- _SUPPLIED TEXT_
(begin)
Tuesday, November 2, 2010

REALLY?!

Step Up Class: 35minutes (should have been 45, but they were late - hmpf!)
Calories: 500 ish

I made it to class, despite of my lack of sleep. I didn't realize until during the class that a class that requires co-ordinations should not be done and less then 3 hours of sleep. I tripped and twisted my knee... its a stabbing pain. It feels like my knee isn't bending right. I also rolled my ankle. I didn't give up on the class, but I spent the last portion doing simple step-ups.

I am SO unco-ordinated. I just feel off. I thought it was my thyroid meds. I thought I was on the wrong dosage. I thought I would get good news and revise my dosage. I thought things would feel normal again and I would be ok. Nope. Apparently my levels are normal and there is no need to revised my dosage. I am stuck in this stupid body that doesn't work.

As of this morning I have gained 10 pounds this period. Really? If that isn't under motivating I don't know what is. I hate this body.
(end)
- _SOURCE DATA_
(begin)
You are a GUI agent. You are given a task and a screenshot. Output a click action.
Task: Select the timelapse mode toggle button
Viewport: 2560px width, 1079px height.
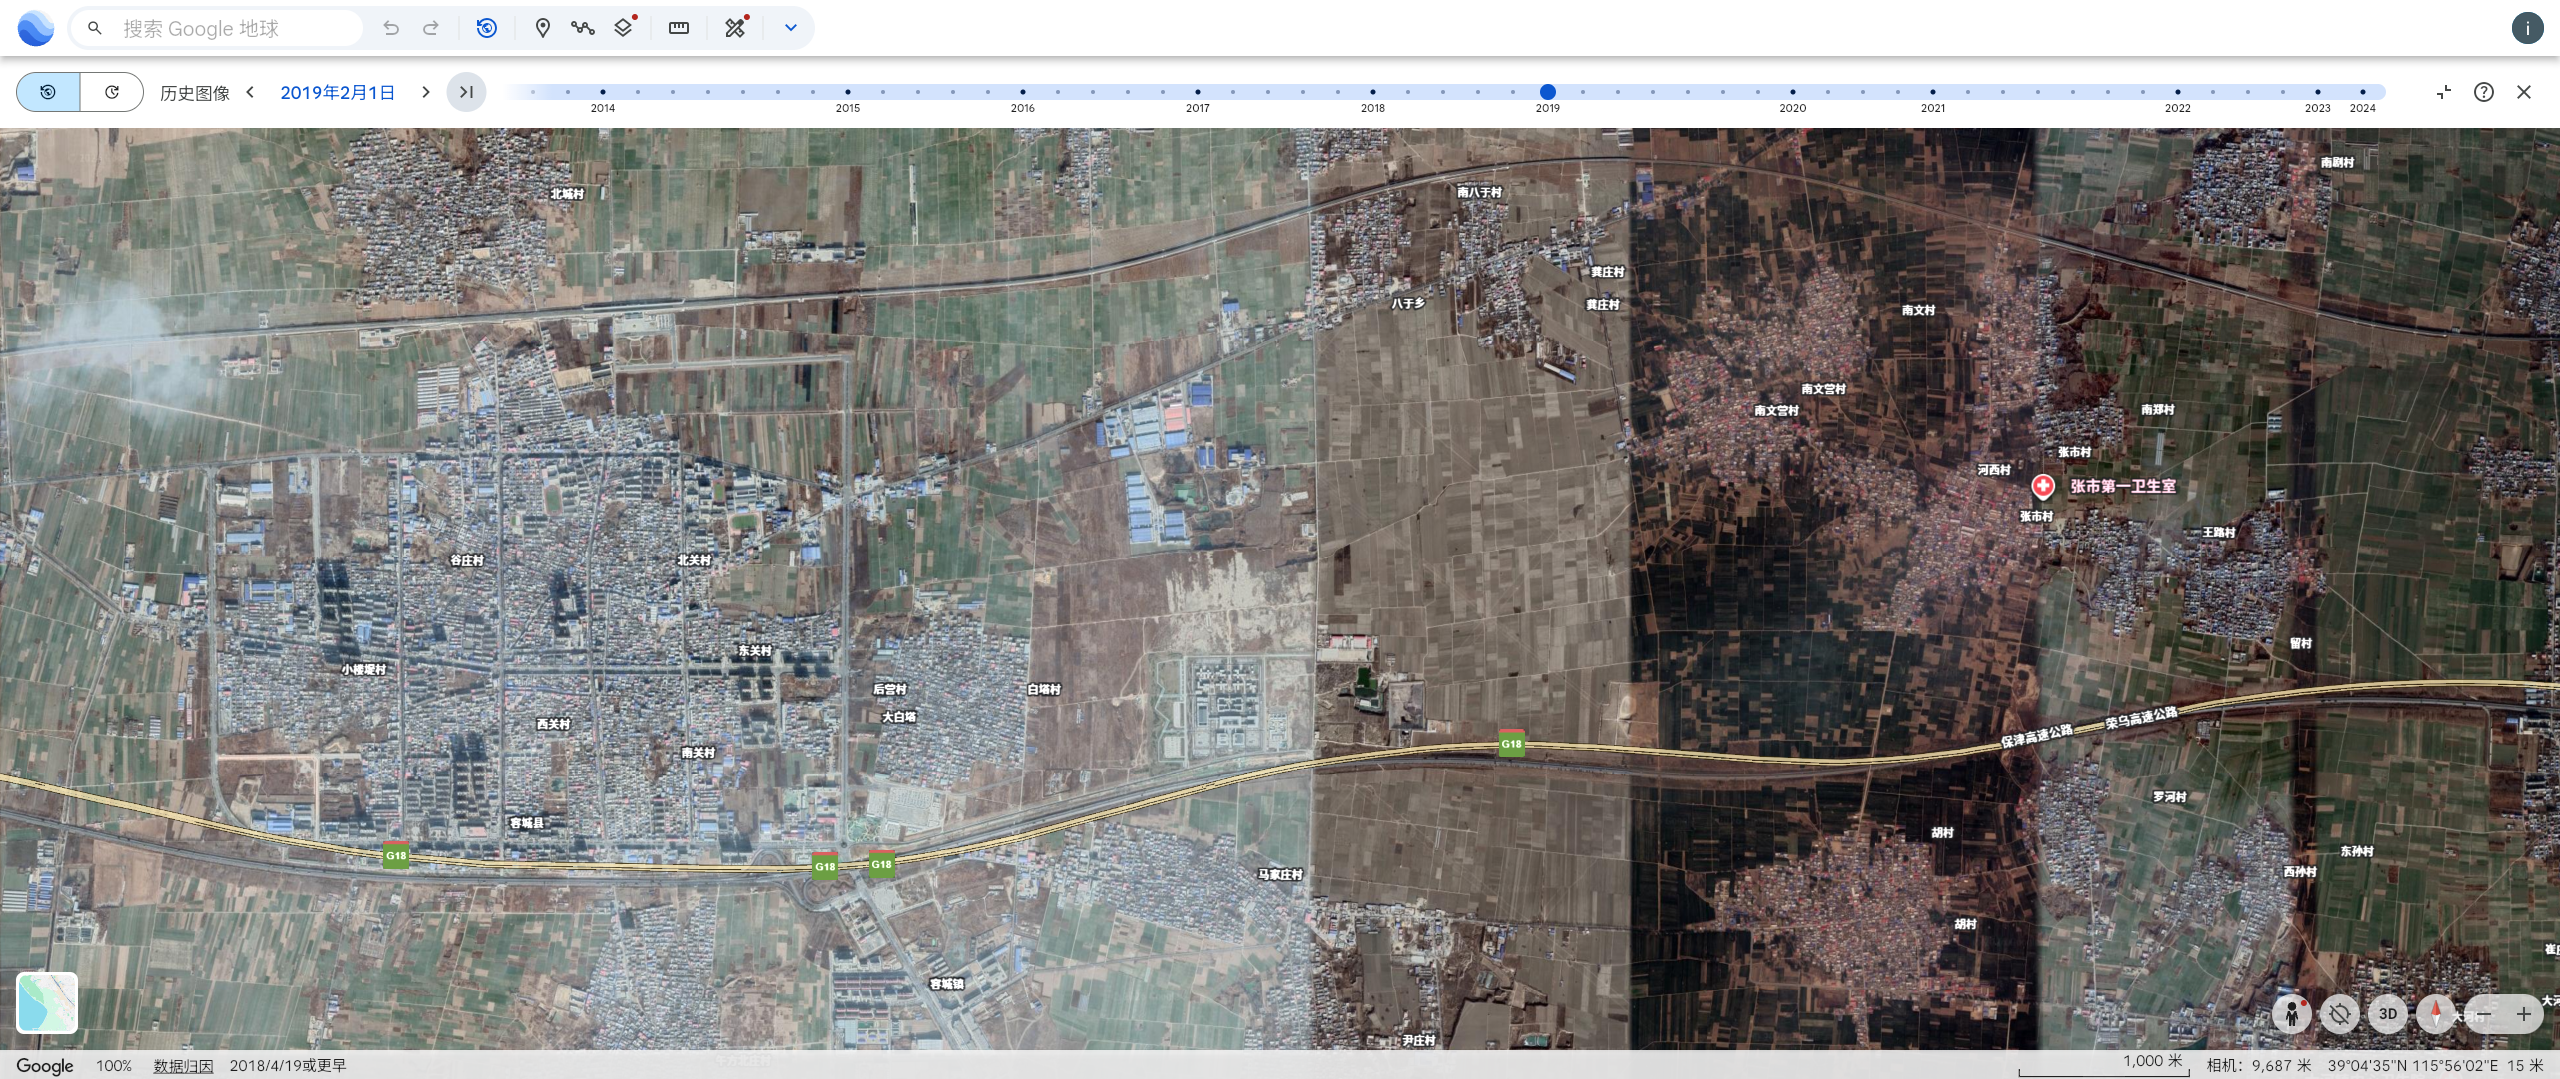(112, 92)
(end)
- _WHAT TO DO_
1) Reproduce the passage of the workout blog entry between "Calories: 500 ish" and "that doesn't work.", inclusive.
2) Translate this sentence from the workout blog entry into Spanish: "I didn't give up on the class, but I spent the last portion doing simple step-ups."
3) Write the next part of the workout blog entry, picking up after its final sentence.
None of the material is needed here.

- _THE REPLIES_
1)
Calories: 500 ish

I made it to class, despite of my lack of sleep. I didn't realize until during the class that a class that requires co-ordinations should not be done and less then 3 hours of sleep. I tripped and twisted my knee... its a stabbing pain. It feels like my knee isn't bending right. I also rolled my ankle. I didn't give up on the class, but I spent the last portion doing simple step-ups.

I am SO unco-ordinated. I just feel off. I thought it was my thyroid meds. I thought I was on the wrong dosage. I thought I would get good news and revise my dosage. I thought things would feel normal again and I would be ok. Nope. Apparently my levels are normal and there is no need to revised my dosage. I am stuck in this stupid body that doesn't work.

2) No abandoné la clase, pero pasé la última parte haciendo subidas simples al step.

3)
I hate how defeated and frustrated I feel.

I will finish the week in FULL speed and keep it up for next week, but I want results. There will not be negotiations. I want results and I WILL get them.

I hate still being fat... after all this time I thought I would FOR SURE be there. I would be at my goal and working on maintaining by this point. I thought I had finally begun to understand how my body works, yet the further along I get the more confused I become. I eat I gain. I exercise I gain. I don't eat I gain. I don't exercise I gain. I can't win.

Oh well... maybe today is just not my day.

Love ?

PS - I did my push-ups last night. Richard joined me... I love his support, but hate his skill. He powered through all 47 push-ups with breaking a sweat. I struggled with EACH ONE!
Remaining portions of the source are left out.